*** Opening of Records supplied ***
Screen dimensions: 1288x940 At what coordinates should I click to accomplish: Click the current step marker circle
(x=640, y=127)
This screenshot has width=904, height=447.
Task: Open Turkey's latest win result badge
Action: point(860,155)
*** Close of Records supplied ***
• Problem requirements
Could you transcribe all of the data exactly as it is given?

• Task solution
Screen dimensions: 1288x940 At what coordinates should I click to accomplish: Click the current step marker circle
(x=640, y=127)
This screenshot has width=904, height=447.
Task: Open Turkey's latest win result badge
Action: point(860,155)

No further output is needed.